Cannes 2022 : Kelly Reichardt - La réussite sans argent ni pénis

Posté par Renaud Villain le 24 mai 2022
« Elle s’est battue bec et ongles pour pouvoir faire son film (RIVER OF GRASS - 1994), sans les atouts dont on dispose ordinairement pour faire une première réalisation : pas d’école de cinéma, pas de court métrage en guise de carte de visite, pas d’argent ni de pénis… » (in Kelly Reichardt by Todd Haynes, BOMB Magazine N°53 / Automne 1995*)

Après une rétrospective de l’intégralité de ses films au Centre Pompidou, à Paris (du 22 janvier au 7 février 2021), une nomination aux César 2021 dans la catégorie « meilleur film étranger » avec son précédent long métrage FIRST COW (film par ailleurs considéré par les Cahiers du cinéma comme le meilleur film de 2021), la réalisatrice américaine Kelly Reichardt a également été honorée le 18 mai à Cannes du Carrosse d’Or à l’occasion de l’ouverture de la 54è Quinzaine des réalisateurs. Pour les non-initiés, le Carrosse d’Or, dont l’intitulé réfère à un film de Jean Renoir, est un prix décerné par des cinéastes à un.e de leurs pairs « pour les qualités novatrices de ses films, pour son courage et son intransigeance dans la mise en scène et la production ». 

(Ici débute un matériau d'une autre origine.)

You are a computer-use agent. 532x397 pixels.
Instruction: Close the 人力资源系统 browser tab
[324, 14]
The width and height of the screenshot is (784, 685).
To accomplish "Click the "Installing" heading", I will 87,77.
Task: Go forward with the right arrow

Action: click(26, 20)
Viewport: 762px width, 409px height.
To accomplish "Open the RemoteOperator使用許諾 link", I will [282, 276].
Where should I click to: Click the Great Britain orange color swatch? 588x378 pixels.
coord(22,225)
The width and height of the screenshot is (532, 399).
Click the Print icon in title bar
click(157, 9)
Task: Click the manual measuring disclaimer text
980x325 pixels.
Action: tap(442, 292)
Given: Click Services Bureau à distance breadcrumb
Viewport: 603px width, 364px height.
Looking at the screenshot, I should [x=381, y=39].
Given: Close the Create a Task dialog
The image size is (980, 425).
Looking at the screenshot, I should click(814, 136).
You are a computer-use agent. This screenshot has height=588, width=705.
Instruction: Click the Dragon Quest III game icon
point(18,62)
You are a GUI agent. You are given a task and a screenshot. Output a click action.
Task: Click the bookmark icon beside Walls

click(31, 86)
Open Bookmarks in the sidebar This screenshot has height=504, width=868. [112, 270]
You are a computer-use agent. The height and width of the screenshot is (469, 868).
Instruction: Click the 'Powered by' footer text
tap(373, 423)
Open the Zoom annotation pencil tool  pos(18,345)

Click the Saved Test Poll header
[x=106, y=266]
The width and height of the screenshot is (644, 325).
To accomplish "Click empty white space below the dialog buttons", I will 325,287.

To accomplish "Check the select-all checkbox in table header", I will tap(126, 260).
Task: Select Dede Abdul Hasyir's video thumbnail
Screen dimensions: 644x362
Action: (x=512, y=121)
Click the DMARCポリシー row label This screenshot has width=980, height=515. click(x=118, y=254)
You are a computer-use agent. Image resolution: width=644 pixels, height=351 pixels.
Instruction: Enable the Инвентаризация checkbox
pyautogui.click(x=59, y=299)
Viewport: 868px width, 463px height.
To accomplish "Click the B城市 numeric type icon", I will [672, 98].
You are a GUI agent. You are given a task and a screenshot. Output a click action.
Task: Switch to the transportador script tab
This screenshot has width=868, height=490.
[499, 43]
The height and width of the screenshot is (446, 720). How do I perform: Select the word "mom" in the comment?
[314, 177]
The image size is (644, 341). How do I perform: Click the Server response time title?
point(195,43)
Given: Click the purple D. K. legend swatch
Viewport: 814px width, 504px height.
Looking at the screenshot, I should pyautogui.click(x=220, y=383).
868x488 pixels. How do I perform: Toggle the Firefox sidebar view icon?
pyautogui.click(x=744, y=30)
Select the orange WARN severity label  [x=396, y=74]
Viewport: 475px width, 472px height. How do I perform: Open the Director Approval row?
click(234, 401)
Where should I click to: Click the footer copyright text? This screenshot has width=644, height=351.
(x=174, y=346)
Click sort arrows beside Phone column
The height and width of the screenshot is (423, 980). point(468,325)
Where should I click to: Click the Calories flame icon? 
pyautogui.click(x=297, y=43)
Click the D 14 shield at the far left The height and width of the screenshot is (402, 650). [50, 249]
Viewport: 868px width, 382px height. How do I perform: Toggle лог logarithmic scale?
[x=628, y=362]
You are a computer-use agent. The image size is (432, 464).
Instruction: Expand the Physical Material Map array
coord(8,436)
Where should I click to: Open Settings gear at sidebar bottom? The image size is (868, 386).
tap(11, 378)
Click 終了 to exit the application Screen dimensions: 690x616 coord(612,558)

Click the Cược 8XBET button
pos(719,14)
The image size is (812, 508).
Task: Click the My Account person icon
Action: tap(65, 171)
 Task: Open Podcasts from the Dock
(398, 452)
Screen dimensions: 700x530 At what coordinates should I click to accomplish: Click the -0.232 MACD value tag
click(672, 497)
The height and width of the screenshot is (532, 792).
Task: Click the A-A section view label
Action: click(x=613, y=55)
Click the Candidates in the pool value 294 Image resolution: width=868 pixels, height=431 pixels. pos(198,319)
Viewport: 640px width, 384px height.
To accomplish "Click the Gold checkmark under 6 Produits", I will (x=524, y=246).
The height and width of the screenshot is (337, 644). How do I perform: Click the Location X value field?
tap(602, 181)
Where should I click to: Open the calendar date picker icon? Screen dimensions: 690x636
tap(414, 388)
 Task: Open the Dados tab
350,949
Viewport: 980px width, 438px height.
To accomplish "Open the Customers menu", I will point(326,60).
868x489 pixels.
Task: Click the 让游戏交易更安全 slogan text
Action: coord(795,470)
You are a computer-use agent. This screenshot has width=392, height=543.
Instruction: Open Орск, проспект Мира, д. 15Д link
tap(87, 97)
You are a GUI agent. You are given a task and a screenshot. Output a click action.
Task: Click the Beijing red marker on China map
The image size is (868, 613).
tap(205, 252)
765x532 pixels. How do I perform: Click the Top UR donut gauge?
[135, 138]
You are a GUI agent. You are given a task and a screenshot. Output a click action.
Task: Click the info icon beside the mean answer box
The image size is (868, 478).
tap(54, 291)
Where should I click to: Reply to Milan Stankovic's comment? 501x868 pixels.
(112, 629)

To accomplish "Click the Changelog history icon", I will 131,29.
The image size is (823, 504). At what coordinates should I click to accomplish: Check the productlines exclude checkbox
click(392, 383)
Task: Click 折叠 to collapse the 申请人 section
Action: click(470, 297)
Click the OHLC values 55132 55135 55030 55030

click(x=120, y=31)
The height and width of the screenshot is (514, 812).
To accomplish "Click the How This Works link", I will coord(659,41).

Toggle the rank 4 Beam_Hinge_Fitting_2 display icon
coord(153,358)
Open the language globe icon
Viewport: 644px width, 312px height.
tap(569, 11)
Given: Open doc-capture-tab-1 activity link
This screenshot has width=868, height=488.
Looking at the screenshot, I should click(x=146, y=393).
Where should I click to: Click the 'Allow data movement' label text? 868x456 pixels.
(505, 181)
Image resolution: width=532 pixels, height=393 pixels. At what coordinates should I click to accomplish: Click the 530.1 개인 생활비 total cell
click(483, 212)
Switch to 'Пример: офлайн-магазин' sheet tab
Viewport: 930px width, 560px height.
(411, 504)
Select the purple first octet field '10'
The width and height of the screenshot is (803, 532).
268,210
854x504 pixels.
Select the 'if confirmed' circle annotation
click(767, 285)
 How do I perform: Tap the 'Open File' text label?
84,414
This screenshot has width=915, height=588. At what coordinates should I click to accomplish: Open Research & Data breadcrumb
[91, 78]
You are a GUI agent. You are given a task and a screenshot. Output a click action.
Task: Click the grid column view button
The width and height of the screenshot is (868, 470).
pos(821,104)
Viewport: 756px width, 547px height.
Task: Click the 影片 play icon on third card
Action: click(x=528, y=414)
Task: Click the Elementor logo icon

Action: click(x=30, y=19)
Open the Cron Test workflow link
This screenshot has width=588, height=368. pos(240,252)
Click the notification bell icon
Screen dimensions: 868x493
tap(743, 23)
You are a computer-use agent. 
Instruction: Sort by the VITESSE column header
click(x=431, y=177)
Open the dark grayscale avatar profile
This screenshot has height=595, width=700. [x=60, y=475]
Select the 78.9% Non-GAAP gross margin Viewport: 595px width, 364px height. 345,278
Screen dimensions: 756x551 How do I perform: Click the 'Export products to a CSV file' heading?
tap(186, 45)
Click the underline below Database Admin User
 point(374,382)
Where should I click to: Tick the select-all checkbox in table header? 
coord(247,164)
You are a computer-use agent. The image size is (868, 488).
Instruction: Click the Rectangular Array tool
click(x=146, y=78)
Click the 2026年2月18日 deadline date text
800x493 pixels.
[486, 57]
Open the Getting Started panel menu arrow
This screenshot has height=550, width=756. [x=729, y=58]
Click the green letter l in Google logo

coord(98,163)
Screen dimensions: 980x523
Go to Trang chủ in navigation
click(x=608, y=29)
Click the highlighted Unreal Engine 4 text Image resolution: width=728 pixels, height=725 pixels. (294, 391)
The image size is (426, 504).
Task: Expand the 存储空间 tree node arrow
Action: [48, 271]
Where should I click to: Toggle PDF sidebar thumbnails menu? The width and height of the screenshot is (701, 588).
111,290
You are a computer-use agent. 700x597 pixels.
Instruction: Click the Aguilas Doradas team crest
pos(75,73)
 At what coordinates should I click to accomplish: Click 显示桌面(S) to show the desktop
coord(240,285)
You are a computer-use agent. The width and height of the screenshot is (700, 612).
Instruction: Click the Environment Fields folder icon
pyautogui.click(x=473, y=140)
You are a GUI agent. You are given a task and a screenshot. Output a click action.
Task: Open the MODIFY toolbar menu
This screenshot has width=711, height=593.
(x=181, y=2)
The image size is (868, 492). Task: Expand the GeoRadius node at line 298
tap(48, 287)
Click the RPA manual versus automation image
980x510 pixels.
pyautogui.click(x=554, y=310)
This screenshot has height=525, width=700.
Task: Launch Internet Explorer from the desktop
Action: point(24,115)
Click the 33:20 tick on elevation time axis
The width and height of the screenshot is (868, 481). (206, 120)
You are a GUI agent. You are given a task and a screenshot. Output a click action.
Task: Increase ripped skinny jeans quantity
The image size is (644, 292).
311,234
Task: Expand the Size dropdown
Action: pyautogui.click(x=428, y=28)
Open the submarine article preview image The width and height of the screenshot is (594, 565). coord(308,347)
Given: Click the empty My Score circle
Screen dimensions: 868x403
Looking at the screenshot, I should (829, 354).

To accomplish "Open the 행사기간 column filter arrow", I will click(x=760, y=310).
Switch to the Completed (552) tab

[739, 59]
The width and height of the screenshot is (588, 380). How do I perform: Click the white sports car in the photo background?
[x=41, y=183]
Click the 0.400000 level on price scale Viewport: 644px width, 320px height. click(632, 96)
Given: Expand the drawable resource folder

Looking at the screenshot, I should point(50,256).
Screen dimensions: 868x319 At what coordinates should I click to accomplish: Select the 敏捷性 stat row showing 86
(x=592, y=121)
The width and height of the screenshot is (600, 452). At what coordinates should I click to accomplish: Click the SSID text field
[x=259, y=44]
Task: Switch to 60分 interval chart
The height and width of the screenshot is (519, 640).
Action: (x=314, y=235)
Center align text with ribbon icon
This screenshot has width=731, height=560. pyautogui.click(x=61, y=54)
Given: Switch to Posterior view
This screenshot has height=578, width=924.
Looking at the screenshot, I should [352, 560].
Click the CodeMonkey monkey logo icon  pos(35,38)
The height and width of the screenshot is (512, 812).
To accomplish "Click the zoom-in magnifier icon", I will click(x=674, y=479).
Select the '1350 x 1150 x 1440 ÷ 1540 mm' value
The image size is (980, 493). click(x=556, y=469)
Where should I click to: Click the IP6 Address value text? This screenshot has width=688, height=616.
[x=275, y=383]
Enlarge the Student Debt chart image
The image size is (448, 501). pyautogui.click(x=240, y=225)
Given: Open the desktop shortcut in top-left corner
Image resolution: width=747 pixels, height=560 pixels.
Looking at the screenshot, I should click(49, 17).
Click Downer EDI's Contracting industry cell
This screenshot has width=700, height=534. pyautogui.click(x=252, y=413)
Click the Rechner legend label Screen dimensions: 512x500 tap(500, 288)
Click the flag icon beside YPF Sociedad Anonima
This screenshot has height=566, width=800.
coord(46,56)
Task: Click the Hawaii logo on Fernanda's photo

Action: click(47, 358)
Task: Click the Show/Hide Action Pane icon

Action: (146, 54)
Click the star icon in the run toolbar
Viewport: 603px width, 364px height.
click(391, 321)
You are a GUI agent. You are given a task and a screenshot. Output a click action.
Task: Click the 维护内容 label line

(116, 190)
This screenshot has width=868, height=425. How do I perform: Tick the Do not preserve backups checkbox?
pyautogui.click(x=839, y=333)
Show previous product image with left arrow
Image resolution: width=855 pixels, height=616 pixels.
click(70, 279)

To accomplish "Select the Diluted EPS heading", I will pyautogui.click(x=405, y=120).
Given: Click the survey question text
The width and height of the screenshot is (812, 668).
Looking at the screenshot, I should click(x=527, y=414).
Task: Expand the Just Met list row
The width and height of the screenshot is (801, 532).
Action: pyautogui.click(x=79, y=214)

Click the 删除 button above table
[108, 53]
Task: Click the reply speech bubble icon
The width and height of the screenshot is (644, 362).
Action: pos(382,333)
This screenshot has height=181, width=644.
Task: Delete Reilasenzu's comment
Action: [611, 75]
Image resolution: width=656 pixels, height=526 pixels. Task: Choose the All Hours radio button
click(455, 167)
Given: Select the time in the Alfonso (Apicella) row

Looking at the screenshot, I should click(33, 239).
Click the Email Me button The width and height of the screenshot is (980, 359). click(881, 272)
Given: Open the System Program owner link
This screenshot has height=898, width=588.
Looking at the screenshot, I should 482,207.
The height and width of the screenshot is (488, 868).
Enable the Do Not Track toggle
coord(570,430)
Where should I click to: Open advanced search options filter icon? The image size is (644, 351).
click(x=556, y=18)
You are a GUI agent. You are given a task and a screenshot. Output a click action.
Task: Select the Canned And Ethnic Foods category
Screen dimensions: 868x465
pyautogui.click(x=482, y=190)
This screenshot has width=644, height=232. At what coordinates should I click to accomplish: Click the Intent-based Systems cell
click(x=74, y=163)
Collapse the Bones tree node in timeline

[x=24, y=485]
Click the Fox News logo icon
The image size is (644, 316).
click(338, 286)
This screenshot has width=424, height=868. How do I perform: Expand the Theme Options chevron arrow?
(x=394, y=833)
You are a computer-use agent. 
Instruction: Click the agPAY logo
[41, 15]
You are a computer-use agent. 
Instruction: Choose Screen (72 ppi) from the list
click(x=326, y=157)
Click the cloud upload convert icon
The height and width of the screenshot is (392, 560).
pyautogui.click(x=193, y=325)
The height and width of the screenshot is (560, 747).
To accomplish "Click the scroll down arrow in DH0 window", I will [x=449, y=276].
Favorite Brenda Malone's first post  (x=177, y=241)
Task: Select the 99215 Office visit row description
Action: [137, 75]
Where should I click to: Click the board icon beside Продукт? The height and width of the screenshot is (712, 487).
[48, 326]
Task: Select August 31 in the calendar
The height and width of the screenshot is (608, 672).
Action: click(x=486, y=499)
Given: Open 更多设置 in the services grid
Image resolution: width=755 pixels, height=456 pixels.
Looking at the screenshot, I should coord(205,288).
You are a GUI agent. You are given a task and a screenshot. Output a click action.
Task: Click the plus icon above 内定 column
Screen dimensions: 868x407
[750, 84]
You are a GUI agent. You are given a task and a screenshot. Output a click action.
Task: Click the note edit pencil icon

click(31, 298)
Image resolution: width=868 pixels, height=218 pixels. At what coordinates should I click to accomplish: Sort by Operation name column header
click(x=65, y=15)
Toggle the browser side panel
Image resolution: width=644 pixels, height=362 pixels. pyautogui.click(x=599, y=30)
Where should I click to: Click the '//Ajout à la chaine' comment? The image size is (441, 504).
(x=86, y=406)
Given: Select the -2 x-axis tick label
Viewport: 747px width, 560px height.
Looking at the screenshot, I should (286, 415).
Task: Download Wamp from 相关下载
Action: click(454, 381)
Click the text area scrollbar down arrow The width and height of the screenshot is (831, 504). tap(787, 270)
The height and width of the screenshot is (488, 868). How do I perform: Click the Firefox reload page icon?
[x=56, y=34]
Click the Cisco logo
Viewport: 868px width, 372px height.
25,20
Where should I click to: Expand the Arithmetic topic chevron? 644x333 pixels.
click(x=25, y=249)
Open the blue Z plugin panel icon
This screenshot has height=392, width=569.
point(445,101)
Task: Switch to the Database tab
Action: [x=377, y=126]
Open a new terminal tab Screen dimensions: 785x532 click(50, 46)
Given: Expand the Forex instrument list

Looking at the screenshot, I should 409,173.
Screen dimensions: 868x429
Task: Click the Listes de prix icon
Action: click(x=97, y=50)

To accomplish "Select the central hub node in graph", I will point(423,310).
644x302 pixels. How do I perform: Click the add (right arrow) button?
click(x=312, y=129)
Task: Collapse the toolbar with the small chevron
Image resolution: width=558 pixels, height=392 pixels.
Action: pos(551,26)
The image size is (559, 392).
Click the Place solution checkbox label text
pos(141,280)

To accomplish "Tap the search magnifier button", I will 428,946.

Ce petit bout de femme, discrète et peu à l’aise sous le feu des projecteurs, s’est probablement fait violence pour monter sur scène y recevoir son prix, mais son discours était à son image, simple et d’un humour pince sans rire :    

« Je suis très touchée et honorée de recevoir ce prix, a-t-elle dit, particulièrement parce qu’il m’est remis par d’autres cinéastes, ce qui signifie beaucoup pour moi. Je suis heureuse d’être ici parce que cela me donne aussi l’occasion de vous raconter cette anecdote : quand j’avais 17-18 ans et que je m’apprêtais à quitter ma Floride natale pour démarrer ma vie de cinéaste (même si je ne savais pas vraiment où cela me mènerait), ma mère a vu un livre sur la couverture duquel on voyait une femme tenant une caméra et elle l’a acheté pour me l’offrir. Elle me l’a dédicacé avec ces mots : « Peut-être qu’un jour l’histoire de cette femme sera aussi la tienne ». Ce livre était une biographie de Leni Riefhenstal ! (cette référence à la cinéaste du troisième Reich, célèbre pour son film LES DIEUX DU STADE -1933-, a suscité l’hilarité de la salle). On ne peut pas dire que j’ai appris grand-chose de ce livre ni vraiment d’aucun autre livre sur la façon de devenir cinéaste. J’ai simplement tracé ma propre voie en rencontrant sur mon chemin énormément de camarades talentueux, travailleurs et foncièrement bienveillants (…) ».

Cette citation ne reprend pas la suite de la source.